When considering the mechanism leading to the presence of both distal trisomy 6p and distal monosomy 6q, a parental pericentric inversion is a likely possibility. Pericentric inversions can lead to the production of unbalanced gametes with duplications and deletions of the same chromosome distal to the inversion break points. This occurs as a result of the crossover of homologs within the inversion [16]. Neither of the parents of our case carries a detectable inversion as determined by normal G-banded karyotype and FISH studies, and paternity was confirmed via WES analysis. To the best of our knowledge, this is the first reported de novo case of distal trisomy 6p and distal monosomy 6q. However, we cannot rule out the possibility of gonadal mosaicism, where one parent may carry a pericentric inversion in his or her gametes.
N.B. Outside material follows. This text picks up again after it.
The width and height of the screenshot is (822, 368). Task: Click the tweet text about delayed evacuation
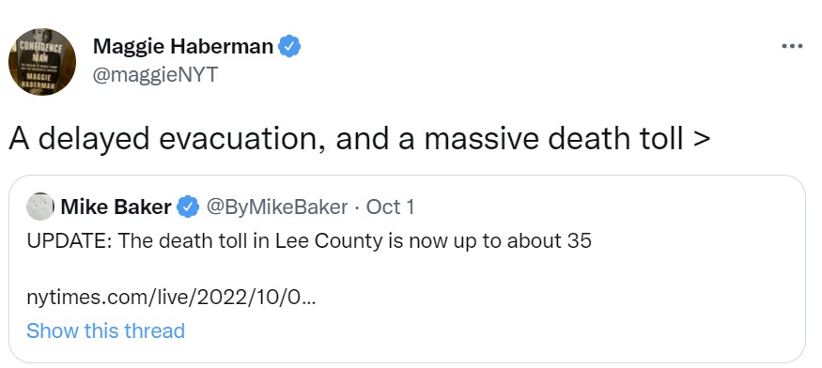(359, 140)
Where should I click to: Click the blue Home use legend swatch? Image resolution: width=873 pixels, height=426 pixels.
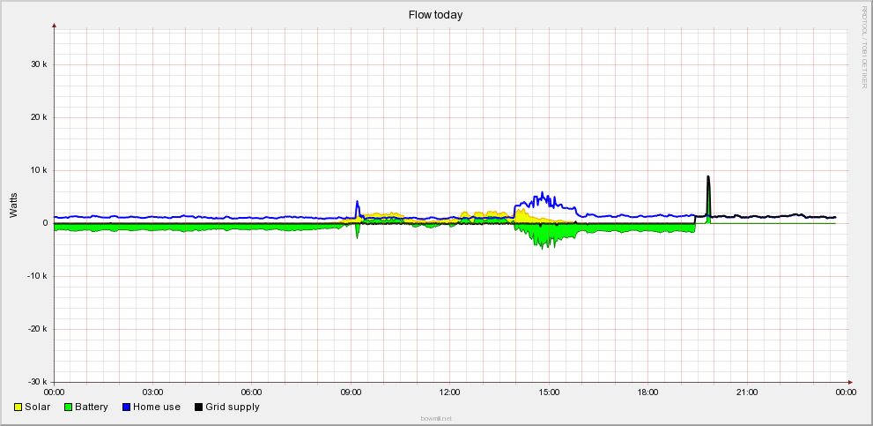click(127, 407)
This latter possibility was suggested as a possible mechanism of a de novo duplication-deletion case of chromosome 10 [17]. Other reports in the literature propose the intrachromosomal transposition of subtelomeres as a predisposing mechanism for duplication and deletions as identified for chromosomes 1 and 2 [18]. During meiosis, a subtelomeric exchange occurs with the formation of a bouquet arrangement on the nuclear membrane, which, for our case, may have facilitated the exchange of distal 6p and 6q [18, 19]. Exchange of these subtelomeric regions occurring at the distal ends of chromosome 6 would not inhibit normal segregation if these small regions remained unpaired.
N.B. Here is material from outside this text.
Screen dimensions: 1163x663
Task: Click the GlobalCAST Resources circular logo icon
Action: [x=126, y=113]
We also considered that the chromosomal rearrangement was a result of recombination between segmental duplications on 6p and 6q of homologous chromosomes resulting in both a duplication and a deletion. Region-specific low-copy repeats (LCRs), also called segmental duplications, facilitate both inter- and intrachromosomal rearrangements via nonallelic homologous recombination (NAHR). This mechanism could explain our patient’s de novo chromosome rearrangement, which has also been suggested for other chromosomal de novo duplication and deletion cases [19]. LCRs are segments of DNA containing greater than 90% of sequence identity, which constitute approximately 5% of our genome. LCRs are present across the entire human genome, and NAHR has been described as a frequent mechanism that underlies structural rearrangements of deletions and duplications [20, 21]. This latter mechanism is due to the homology of LCRs. LCRs on the same chromosome and in direct orientation have been shown to lead to duplication or deletion, which can occur in both meiotic and mitotic cells [22, 23]. However, in order to have both a deletion and duplication for our case, a much more complex NAHR mechanism would have had to occur. In the literature, there has been identification of a large LCR on 6p but not on 6q [24]. Thus, we propose that a complex mechanism may occur by a complete inversion of one of the chromosome 6 homologs and a crossover between 6p of one homolog and 6q of the other homolog due to an LCR in direct orientation (Figure 4) [21]. At this time, we are unable to conclusively determine the specific mechanism resulting in the 6p duplication and 6q deletion observed in our case.

6. Conclusions

In summary, we describe here a 12-year-old female with a rare karyotype including a 6p25.3p24.3 (7.585 Mb) duplication and a 6q27q27 (6.244 Mb) deletion. To our knowledge, there are only five other reported cases that are similar to ours, and many of these cases share common features associated with isolated trisomy 6p and isolated monosomy 6q. However, absent speech does not appear to be a common feature seen in either distal trisomy 6p or distal monosomy 6q, and may be unique to the presence of the deletion/duplication chromosome anomaly. Furthermore, what makes our case unique is that the origin of the chromosomal rearrangement is not due to an identifiable parental pericentric inversion as one would expect, but instead by an unknown alternate mechanism. Other patients will need to be identified and studied to determine underlying mechanisms leading to the aberration and the associated genotype-phenotype correlations.

Data Availability

No data were used to support the findings of this study.

Conflicts of Interest

The authors have no conflicts of interest to report.

Acknowledgments

The authors would like to express our sincere gratitude to the parents for their permission and enthusiasm to publish their daughter’s history.